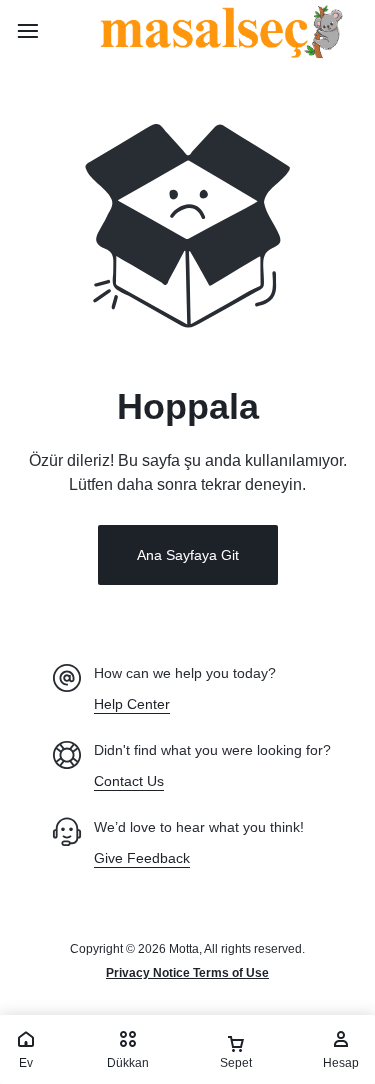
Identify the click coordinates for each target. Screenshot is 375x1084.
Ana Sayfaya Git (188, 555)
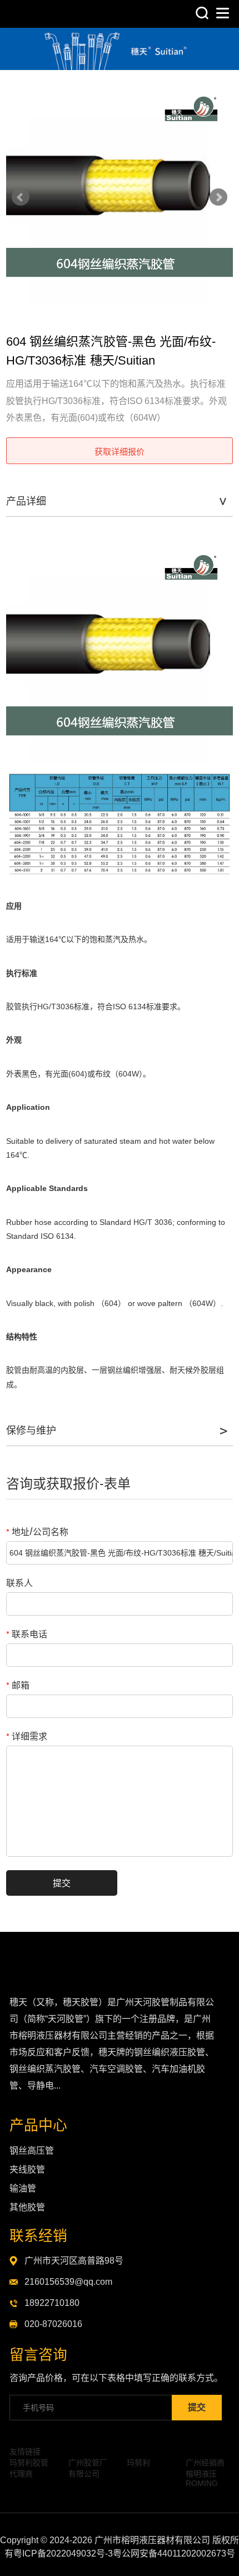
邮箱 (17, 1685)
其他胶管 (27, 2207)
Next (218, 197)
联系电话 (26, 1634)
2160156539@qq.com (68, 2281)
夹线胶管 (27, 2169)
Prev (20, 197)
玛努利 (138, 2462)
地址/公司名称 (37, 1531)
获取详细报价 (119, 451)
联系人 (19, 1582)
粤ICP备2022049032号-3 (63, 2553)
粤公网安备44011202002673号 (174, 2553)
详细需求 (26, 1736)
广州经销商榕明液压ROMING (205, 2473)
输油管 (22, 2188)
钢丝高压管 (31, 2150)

══════

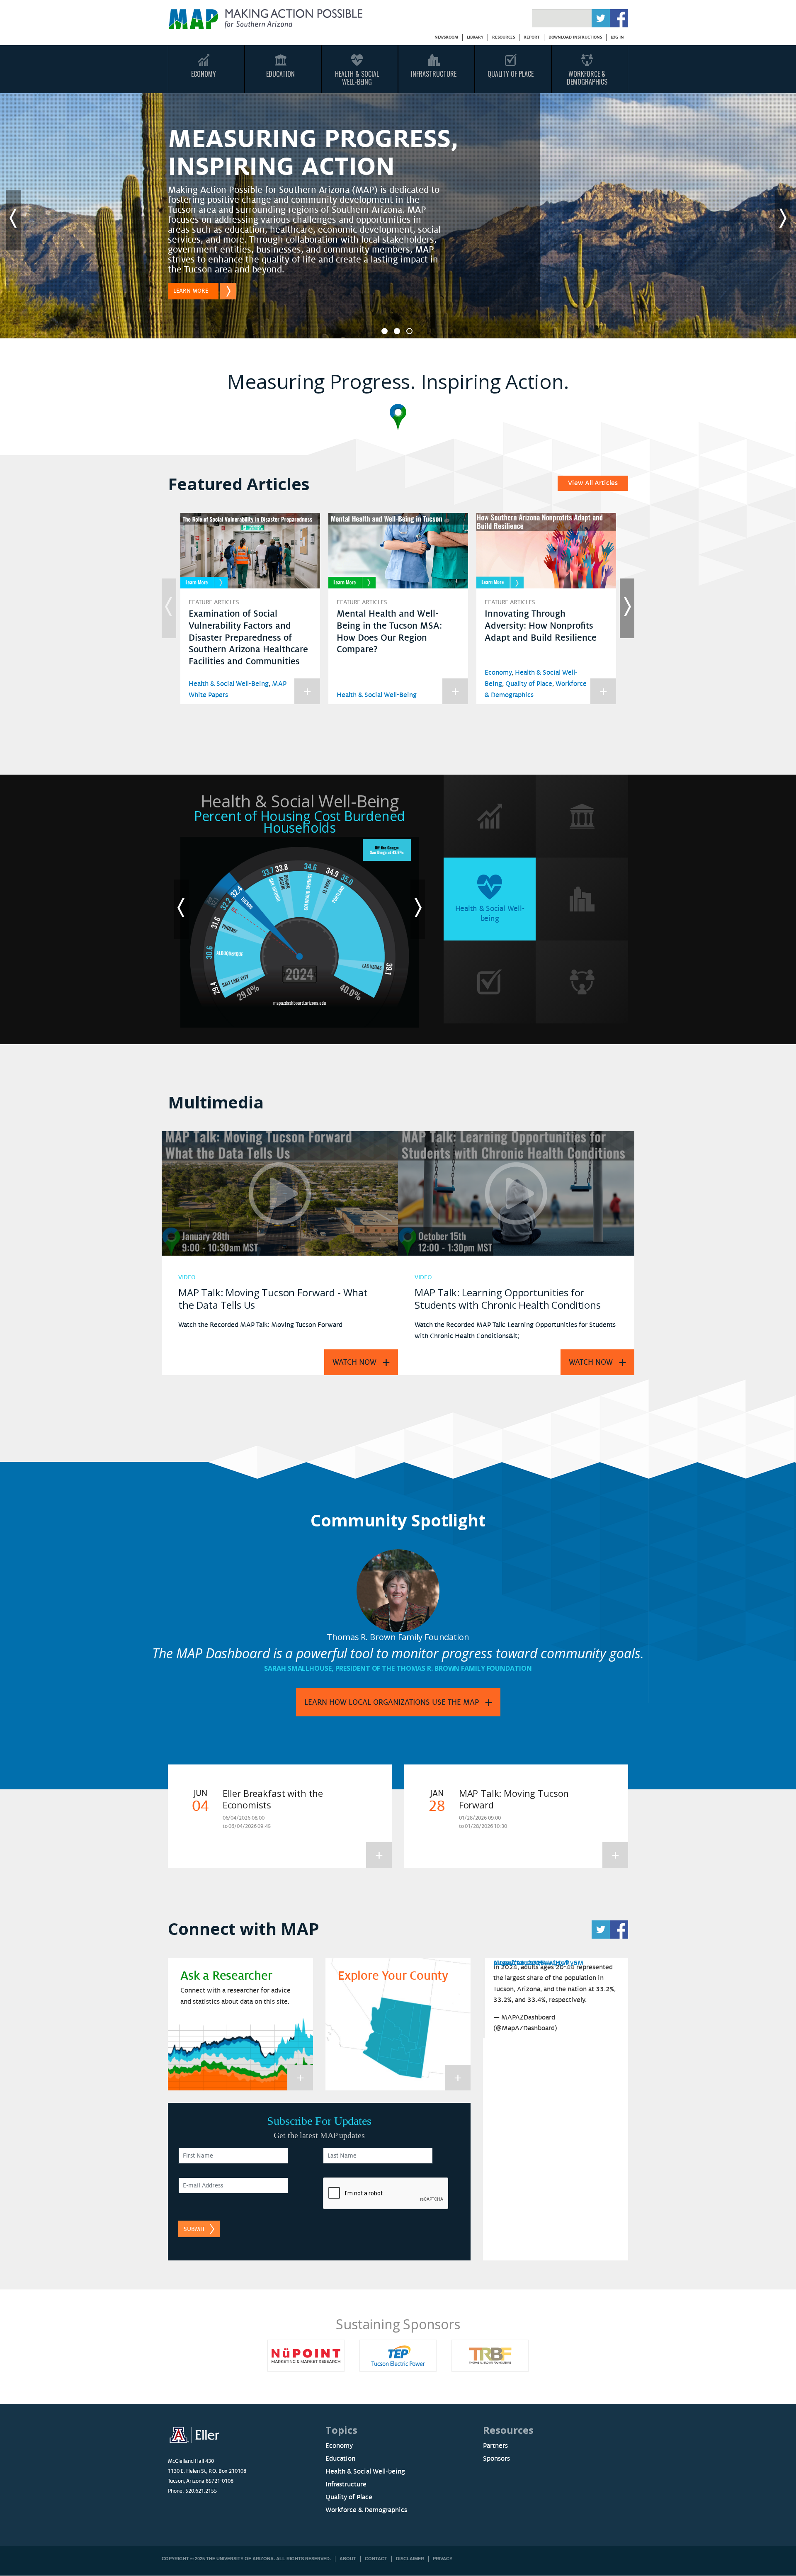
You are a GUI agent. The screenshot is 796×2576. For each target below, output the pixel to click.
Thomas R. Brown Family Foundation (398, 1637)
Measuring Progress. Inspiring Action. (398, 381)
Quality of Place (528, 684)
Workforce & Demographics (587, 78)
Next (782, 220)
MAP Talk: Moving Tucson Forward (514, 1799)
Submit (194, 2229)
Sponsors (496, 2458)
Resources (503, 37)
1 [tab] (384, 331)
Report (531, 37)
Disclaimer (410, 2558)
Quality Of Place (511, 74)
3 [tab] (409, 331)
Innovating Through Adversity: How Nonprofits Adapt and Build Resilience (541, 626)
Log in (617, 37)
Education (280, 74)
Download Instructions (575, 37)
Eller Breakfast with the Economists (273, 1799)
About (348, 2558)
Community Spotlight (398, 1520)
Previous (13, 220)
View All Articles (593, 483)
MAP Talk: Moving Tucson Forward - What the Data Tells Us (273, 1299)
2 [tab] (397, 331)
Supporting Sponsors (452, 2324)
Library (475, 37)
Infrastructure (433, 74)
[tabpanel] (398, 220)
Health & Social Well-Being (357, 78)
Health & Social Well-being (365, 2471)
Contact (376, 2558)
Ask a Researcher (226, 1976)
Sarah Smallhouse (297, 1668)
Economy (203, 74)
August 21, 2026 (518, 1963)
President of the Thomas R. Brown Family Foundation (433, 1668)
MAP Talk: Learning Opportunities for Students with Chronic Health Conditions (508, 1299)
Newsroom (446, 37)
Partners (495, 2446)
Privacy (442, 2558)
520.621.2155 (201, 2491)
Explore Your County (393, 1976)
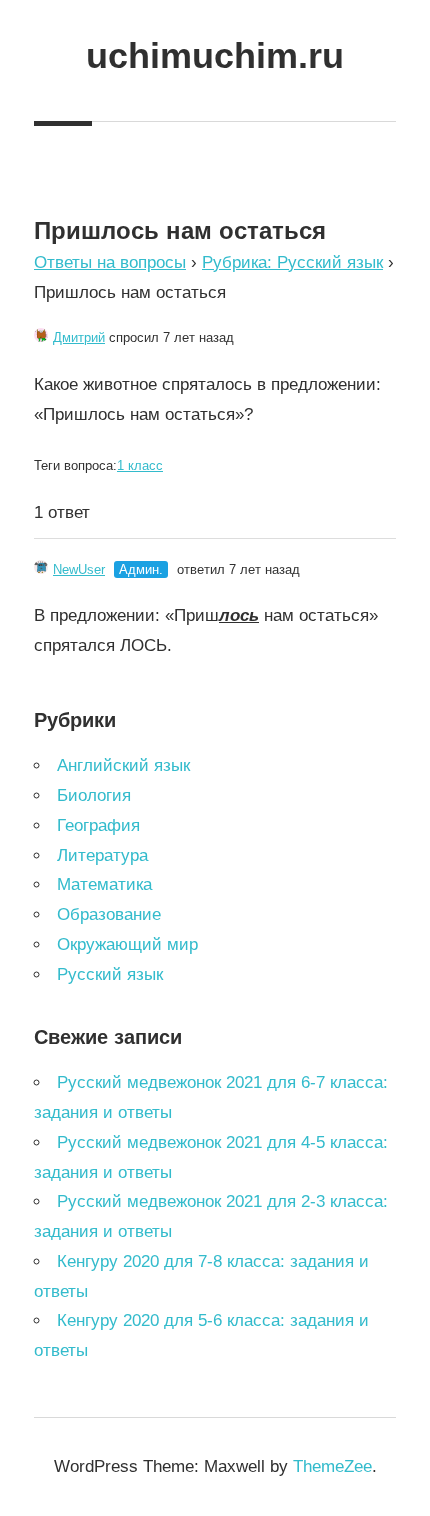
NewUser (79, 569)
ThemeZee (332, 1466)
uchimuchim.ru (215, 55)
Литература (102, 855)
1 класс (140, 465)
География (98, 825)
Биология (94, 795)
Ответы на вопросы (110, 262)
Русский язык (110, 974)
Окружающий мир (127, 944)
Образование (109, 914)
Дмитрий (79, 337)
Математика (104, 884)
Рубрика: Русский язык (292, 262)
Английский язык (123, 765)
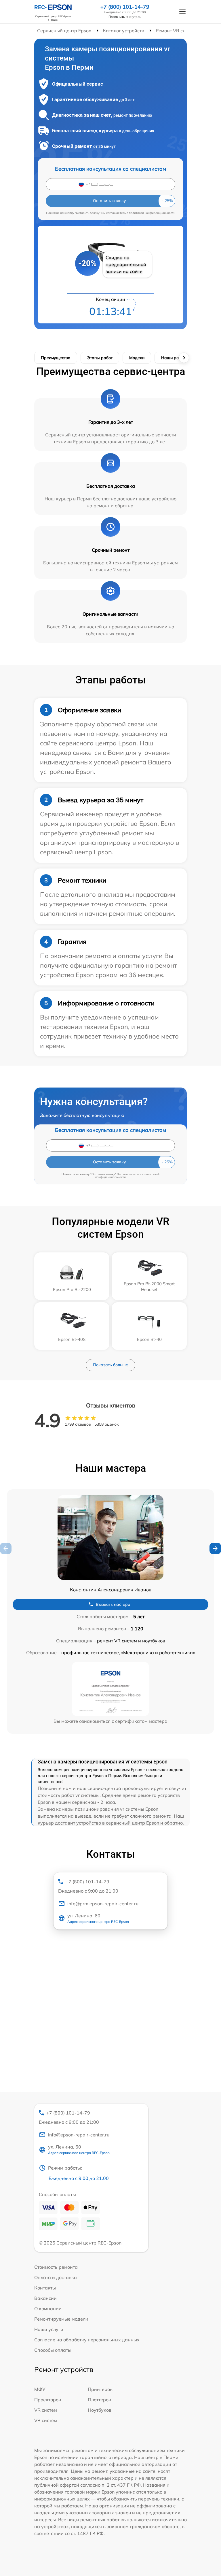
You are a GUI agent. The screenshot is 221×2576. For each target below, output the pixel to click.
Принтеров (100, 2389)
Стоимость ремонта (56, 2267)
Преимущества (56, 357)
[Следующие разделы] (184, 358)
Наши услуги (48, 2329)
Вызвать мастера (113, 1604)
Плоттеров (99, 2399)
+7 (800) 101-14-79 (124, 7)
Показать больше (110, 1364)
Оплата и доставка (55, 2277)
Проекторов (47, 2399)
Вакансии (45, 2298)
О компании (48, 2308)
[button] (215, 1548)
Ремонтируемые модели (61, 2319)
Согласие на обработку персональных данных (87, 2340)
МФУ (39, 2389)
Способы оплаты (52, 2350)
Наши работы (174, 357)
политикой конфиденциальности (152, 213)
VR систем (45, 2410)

══════

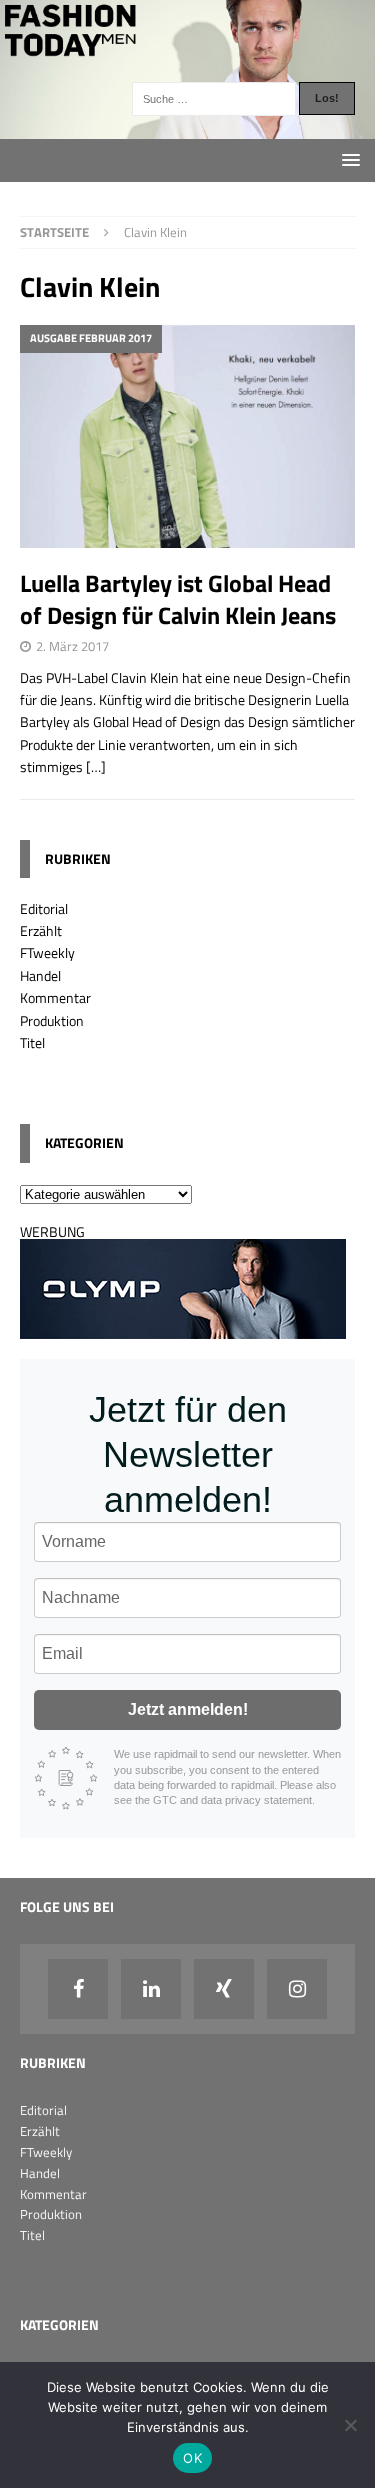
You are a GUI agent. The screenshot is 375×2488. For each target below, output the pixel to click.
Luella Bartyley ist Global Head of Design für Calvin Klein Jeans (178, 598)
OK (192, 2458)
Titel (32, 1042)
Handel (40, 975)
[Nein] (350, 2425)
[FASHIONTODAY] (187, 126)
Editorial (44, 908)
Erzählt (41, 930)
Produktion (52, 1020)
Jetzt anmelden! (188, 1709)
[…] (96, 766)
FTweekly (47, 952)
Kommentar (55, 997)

══════

What to work on: Reproduce the entries above exactly, but only the lines between the line holding "Supporting Sponsors (452, 2324)" and the line holding "President of the", inclusive.

Result for this exercise:
Supporting Sponsors (452, 2324)
Library (475, 37)
Infrastructure (433, 74)
[tabpanel] (398, 220)
Health & Social Well-Being (357, 78)
Health & Social Well-being (365, 2471)
Contact (376, 2558)
Ask a Researcher (226, 1976)
Sarah Smallhouse (297, 1668)
Economy (203, 74)
August 21, 2026 (518, 1963)
President of the Thomas R. Brown Family Foundation (433, 1668)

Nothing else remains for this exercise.